Photo by Robin Ireton
Just for a change today (I really mean yesterday, since I was too tired to write last night) we did not go grousing. Instead Bob, my new trusted "pointer", left earlier for his bait stand on his ATV and shortly afterwards Jeff and I followed to bait all four sites. Our plan was to make the run and bait mine last and I would stay to see if the bears would come earlier, like happened the previous day.
We started by Bait 16, the "Pit", and Bob's trail camera revealed that two different bears had visited it sometime after dark, a large one and the other quite small. That is the site I took the decision not to hunt. That was also the only hit bait of the four we visited. Cè la vie!
Jeff stopped to bait Bob's site at Shanty Road and Bob asked me to tell me he had seen five grouse. Maybe he will become a bird hunter one day! When we came to the last and furthest away bait at the other pit, also on Shanty Road, I went ahead to check the bait and three grouse flushed not ten feet from me, but the 375 Holland & Holland is rather inadequate for shooting grouse on the wing!
We came back to my bait (we now call it 17.5) at around 12:30 and it had not been hit, so I decided to take my place while Jeff refreshed the bait with a large nice piece of beaver.
And I sat, and I sat, and I sat...
In order to avoid falling sleep and possibly finding a bear licking my face like my lab Tupã likes to do I got my i-Phone (No! There is no cell phone or Internet coverage here, thank you) and finished reading Aldo Leopold's Round River, a less famous work than Sandy Country Almanac, but not less important in my view, as it show a bit more about Leopold the hunter. After that I also ready some of the hilarious Galen Winter's stories on The Journals of Major Peabody.
By 8:00 PM it was getting too dark to shoot and started raining again, so I left my very comfortable chair and walked back to my truck a half mile away.
Shortly after getting the main road while i was coming around a bend in the road my headlights showed a very large dark body supported by four very long legs. It took me a few seconds to remember that they don't have horses around here and that the animal was a cow moose. I continued driving slowly as the she-moose trotted in front, but before I could snatch a picture she left the road on a pond or beaver dam and within seconds had crossed it and entered the north woods.
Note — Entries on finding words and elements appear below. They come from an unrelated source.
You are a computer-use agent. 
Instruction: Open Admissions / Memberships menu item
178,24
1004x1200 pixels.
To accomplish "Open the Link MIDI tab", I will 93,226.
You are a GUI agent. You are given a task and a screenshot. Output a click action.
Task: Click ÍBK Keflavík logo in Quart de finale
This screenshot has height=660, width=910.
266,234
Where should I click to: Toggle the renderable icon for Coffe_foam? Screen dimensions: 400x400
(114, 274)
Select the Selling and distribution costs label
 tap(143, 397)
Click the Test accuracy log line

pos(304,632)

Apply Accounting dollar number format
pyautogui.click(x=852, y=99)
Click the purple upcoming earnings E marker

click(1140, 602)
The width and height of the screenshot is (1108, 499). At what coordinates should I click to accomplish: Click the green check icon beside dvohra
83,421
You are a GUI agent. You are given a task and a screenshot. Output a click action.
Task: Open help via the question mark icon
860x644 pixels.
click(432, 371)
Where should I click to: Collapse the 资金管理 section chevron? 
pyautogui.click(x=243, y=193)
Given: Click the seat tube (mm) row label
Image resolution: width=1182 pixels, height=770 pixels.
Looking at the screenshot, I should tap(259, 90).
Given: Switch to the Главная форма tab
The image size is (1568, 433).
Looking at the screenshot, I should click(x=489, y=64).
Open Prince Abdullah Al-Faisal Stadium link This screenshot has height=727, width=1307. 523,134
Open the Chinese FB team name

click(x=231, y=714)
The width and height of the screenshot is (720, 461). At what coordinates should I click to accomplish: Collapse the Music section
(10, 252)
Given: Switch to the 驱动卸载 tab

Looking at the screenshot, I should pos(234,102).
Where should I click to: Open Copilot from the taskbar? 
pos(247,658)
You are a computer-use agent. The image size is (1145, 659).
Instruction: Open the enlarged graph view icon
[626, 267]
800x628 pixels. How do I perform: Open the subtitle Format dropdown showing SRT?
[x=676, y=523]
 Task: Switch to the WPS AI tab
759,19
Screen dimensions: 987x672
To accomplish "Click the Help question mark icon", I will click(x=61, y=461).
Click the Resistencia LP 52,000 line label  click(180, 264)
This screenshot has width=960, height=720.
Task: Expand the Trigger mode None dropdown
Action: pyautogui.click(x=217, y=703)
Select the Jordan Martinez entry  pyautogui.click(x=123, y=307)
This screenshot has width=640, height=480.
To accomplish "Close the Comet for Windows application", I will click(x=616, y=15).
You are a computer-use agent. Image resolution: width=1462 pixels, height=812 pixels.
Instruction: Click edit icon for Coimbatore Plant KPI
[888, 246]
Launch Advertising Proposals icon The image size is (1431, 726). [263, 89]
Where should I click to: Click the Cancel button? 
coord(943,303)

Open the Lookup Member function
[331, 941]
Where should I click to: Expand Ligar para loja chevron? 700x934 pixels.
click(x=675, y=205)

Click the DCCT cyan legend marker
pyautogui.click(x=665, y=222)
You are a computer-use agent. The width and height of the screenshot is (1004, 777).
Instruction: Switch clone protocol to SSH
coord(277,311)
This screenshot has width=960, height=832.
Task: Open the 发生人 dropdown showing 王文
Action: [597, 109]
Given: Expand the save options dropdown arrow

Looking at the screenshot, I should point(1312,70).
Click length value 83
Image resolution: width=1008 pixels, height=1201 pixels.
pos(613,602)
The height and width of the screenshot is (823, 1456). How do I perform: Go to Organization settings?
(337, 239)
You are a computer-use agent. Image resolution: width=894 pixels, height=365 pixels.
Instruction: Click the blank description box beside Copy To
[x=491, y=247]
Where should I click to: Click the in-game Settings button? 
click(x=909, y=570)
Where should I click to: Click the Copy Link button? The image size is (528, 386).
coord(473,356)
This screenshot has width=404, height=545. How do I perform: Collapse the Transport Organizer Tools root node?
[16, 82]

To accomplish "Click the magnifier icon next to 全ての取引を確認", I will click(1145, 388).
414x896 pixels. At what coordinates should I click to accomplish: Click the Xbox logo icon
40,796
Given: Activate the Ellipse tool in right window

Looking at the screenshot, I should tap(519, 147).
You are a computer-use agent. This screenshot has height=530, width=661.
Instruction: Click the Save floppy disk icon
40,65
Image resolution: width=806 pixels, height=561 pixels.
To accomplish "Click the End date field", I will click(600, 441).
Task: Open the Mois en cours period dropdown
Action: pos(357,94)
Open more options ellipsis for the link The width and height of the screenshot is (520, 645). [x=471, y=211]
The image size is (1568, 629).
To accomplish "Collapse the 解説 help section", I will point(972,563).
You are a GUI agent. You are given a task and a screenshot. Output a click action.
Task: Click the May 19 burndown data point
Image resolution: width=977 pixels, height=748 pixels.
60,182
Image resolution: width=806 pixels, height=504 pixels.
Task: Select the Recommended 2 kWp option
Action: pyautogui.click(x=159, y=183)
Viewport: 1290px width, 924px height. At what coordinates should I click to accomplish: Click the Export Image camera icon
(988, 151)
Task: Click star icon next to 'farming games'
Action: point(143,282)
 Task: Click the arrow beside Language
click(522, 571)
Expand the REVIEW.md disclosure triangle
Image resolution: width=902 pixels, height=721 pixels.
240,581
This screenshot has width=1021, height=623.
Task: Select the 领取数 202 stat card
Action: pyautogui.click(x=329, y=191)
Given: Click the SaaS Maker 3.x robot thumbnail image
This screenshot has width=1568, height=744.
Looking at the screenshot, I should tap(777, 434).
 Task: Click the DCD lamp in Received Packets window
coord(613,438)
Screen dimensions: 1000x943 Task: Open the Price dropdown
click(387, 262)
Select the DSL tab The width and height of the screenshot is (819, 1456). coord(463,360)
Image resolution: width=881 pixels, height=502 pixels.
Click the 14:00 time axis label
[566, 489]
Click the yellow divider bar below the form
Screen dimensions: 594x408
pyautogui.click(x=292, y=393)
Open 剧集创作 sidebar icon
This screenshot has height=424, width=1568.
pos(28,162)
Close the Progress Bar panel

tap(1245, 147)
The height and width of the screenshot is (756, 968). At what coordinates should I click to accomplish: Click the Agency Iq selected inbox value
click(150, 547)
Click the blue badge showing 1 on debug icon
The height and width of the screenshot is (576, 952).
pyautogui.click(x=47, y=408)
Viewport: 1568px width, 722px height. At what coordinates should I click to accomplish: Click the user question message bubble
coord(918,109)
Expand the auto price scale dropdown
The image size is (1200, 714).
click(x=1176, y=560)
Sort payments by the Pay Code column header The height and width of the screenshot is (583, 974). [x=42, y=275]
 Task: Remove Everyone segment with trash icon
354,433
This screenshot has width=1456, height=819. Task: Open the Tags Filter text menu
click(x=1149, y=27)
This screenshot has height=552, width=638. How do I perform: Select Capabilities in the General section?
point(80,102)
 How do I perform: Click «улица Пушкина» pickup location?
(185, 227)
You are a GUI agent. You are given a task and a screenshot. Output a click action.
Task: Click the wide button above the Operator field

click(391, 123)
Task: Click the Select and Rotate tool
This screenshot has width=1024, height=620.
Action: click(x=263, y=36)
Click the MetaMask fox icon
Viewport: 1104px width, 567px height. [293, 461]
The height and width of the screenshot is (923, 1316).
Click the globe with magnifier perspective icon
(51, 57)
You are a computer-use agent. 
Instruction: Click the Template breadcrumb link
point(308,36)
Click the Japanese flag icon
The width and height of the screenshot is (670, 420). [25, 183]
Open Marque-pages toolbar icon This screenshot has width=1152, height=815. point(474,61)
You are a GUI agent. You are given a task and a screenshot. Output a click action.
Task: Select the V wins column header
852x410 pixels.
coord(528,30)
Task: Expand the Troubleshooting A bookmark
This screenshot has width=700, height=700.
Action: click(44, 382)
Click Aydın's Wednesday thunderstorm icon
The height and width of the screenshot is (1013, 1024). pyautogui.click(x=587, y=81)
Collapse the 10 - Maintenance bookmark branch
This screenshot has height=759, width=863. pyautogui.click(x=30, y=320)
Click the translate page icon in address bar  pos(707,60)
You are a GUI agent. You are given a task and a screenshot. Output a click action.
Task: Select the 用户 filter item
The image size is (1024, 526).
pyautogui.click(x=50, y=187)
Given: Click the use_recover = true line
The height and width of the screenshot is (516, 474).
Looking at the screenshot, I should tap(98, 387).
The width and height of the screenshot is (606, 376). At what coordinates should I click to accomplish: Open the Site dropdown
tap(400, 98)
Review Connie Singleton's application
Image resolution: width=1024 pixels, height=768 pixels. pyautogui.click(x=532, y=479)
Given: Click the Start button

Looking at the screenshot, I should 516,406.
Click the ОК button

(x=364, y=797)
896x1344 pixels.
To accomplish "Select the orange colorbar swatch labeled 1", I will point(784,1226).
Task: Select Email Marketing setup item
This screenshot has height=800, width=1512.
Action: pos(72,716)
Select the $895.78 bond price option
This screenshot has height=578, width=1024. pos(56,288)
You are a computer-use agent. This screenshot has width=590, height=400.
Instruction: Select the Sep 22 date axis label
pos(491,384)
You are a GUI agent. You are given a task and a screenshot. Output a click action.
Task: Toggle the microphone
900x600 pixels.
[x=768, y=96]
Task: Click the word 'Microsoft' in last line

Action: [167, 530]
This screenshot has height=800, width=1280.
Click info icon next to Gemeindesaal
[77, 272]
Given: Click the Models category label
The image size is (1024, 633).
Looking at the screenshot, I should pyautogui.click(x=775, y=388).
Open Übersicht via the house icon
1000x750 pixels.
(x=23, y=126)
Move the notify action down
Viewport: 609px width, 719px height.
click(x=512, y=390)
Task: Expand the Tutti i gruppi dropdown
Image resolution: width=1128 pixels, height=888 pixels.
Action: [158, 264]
This may not have been such a close and personal encounter as Bob had, but it surges make you want to drive carefully. I need to drive my truck home and not leave a reck here in Ontario.
We had T-bone steaks for dinner washed down by a bottle of good French red, Chateau Haute-Tulieres. After dinner a hot sauna helped us couple with the long day and prepare us for a good night of sleep. Bing quite tired I had to write about today, tomorrow!